When the Wilkinsons bought a plane ticket with CheapTickets.com for $405, they were surprised to check their bank account and see they had been charged double the amount.
"At no point, did I authorize that kind of amount to leave my account," said Adam Wilkinson.
Many phone calls later, they learned that a "soft" charge had been placed on their account.
Experts say soft charges are common.
"A soft charge is what a business or retail chain will use to make sure you have the appropriate amount of money in your account to pay for goods and services," said Robert Johnson, Associate Director of the University of Houston’s Center for Consumer Law.

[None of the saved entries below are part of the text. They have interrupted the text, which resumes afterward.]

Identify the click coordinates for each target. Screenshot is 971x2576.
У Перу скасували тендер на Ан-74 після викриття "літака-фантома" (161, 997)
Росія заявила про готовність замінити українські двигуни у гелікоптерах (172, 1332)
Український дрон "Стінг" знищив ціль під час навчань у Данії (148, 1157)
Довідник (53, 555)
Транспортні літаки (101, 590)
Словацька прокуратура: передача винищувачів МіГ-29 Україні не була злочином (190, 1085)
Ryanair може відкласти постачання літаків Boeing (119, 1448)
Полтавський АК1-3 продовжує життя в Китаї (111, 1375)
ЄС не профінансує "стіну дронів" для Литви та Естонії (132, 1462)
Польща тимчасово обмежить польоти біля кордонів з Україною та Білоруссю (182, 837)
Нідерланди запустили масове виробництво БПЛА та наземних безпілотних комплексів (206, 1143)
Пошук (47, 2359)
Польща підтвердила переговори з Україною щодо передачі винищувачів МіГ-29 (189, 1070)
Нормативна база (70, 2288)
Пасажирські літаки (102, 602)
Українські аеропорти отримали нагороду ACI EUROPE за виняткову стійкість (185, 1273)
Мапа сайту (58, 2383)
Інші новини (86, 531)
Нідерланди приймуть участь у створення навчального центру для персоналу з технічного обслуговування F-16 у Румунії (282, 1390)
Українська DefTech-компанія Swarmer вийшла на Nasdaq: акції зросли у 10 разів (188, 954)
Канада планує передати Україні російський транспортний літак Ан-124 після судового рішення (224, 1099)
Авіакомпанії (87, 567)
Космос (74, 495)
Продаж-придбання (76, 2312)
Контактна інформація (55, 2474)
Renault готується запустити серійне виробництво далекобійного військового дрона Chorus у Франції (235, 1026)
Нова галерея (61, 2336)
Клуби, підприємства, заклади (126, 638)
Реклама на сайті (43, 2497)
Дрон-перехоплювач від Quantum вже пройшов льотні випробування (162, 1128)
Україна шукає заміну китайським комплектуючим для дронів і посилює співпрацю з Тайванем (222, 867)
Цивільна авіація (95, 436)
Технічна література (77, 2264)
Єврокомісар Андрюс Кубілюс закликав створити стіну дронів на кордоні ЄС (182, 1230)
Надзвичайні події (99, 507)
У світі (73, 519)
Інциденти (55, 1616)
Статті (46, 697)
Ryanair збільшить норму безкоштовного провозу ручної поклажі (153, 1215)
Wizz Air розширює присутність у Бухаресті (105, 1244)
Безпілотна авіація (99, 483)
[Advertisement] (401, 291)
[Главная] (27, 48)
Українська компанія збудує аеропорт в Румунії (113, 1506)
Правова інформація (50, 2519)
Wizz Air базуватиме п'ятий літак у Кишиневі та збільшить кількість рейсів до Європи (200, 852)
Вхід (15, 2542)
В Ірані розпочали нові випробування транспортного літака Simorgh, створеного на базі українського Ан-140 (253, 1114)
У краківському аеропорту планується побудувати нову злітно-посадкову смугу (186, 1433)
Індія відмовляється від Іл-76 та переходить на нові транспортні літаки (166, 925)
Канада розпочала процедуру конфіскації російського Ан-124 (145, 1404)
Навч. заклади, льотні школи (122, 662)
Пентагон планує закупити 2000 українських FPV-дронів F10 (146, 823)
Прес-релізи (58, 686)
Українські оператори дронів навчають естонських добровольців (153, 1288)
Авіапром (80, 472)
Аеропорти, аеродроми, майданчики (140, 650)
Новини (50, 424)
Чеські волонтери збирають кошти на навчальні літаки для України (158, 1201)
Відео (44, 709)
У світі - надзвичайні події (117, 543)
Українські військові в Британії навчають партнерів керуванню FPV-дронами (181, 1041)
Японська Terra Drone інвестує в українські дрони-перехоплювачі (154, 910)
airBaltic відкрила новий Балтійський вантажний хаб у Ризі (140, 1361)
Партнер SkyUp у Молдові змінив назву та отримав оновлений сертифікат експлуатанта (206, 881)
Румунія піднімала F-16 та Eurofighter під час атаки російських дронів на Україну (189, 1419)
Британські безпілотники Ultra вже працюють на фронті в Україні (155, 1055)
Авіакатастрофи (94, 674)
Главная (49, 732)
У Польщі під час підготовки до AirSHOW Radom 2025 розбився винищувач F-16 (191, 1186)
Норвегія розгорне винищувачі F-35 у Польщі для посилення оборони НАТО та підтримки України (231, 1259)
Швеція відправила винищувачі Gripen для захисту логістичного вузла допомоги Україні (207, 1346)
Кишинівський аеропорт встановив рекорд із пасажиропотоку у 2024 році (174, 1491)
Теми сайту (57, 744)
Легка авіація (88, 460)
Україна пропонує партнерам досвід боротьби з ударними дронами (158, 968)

Johnson said you’ll see soft charges like this at places like gas stations, hotels and restaurants – places that anticipate how much you’ll be spending.
"The bank is trying to protect themselves, the company is as well," said Leah Napoliello, a Senior Director of Investigations at the Better Business Bureau. "So if they are not able to ensure that you have enough funds in your account, they’re going to place a hold on it, a temporary hold. Once you make the payment it will go away or once it expires it will go away too.’
Cheap Tickets sent 11 News this statement about the Wilkinsons’ situation:
"When that purchase is ticketed by the airline (in this case Continental), a charge is made against the hold authorization that CheapTickets.com initially created with the customer’s bank. In those instances where the merchant details or dollar amount of that charge do not exactly match the initial hold authorization, the customer’s financial institution might require a second hold for the ticket purchase."
Because Adam and his wife used a debit card, more than $800 of their money was tied up for days.
"For all practical purposes, I can’t use that money so that makes it just as bad," said Adam Wilkinson.
Wilkinson said despite many phone calls, he couldn’t get the charge removed until the soft hold expired several days later. Experts say there’s a lesson here – use a credit card.
"A credit card gives you more legal rights than your debit card," said Johnson.
The Wilkinsons said with student loans and moving expenses to pay, that wasn’t an option for them this time.
They said they’ll buy their plane tickets somewhere else in the future.